Items for pointing to text and elements ▸
>>
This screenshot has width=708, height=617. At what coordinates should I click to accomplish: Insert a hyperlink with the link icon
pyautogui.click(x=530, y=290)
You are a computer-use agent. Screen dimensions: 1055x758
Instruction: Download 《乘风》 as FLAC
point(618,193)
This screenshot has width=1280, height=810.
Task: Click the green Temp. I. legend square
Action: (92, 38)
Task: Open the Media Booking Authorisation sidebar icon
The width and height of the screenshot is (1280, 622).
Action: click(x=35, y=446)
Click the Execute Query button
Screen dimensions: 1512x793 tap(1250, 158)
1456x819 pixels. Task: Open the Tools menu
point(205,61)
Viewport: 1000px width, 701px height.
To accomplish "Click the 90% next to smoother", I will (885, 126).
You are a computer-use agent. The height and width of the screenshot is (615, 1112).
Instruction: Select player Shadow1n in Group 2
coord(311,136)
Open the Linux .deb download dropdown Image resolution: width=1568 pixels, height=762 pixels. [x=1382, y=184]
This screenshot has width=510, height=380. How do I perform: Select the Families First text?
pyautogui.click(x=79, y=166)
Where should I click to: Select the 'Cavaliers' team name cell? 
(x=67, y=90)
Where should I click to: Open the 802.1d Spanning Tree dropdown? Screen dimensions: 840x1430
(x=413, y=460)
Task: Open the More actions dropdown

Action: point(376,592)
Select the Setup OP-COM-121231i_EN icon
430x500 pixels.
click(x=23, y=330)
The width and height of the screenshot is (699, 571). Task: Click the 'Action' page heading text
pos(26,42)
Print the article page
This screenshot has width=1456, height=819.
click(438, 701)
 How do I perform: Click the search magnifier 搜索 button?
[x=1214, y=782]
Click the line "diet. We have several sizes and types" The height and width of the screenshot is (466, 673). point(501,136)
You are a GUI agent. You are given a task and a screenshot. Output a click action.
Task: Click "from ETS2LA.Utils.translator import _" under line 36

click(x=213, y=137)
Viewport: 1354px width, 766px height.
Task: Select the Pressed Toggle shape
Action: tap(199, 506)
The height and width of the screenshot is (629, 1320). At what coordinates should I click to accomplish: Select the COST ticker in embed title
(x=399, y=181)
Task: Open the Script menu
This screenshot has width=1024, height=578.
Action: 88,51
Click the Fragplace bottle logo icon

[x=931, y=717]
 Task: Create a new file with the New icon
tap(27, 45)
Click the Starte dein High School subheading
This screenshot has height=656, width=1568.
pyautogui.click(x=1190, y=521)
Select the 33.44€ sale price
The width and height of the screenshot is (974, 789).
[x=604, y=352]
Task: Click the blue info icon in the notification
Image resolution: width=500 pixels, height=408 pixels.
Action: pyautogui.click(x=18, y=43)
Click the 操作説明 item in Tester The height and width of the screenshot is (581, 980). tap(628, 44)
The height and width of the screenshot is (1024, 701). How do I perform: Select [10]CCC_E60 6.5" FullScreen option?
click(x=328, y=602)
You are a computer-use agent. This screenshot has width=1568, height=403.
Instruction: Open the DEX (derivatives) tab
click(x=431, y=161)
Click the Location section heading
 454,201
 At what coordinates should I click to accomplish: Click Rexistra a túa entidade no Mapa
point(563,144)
<<
WHAT YOU ARE ASKED TO DO ▸ Reproduce verbatim the items above, from the line containing "The width and height of the screenshot is (699, 571)." through the line containing "(x=399, y=181)", both lines included.

FULL ANSWER ▸
The width and height of the screenshot is (699, 571). Task: Click the 'Action' page heading text
pos(26,42)
Print the article page
This screenshot has width=1456, height=819.
click(438, 701)
 How do I perform: Click the search magnifier 搜索 button?
[x=1214, y=782]
Click the line "diet. We have several sizes and types" The height and width of the screenshot is (466, 673). point(501,136)
You are a GUI agent. You are given a task and a screenshot. Output a click action.
Task: Click "from ETS2LA.Utils.translator import _" under line 36

click(x=213, y=137)
Viewport: 1354px width, 766px height.
Task: Select the Pressed Toggle shape
Action: tap(199, 506)
The height and width of the screenshot is (629, 1320). At what coordinates should I click to accomplish: Select the COST ticker in embed title
(x=399, y=181)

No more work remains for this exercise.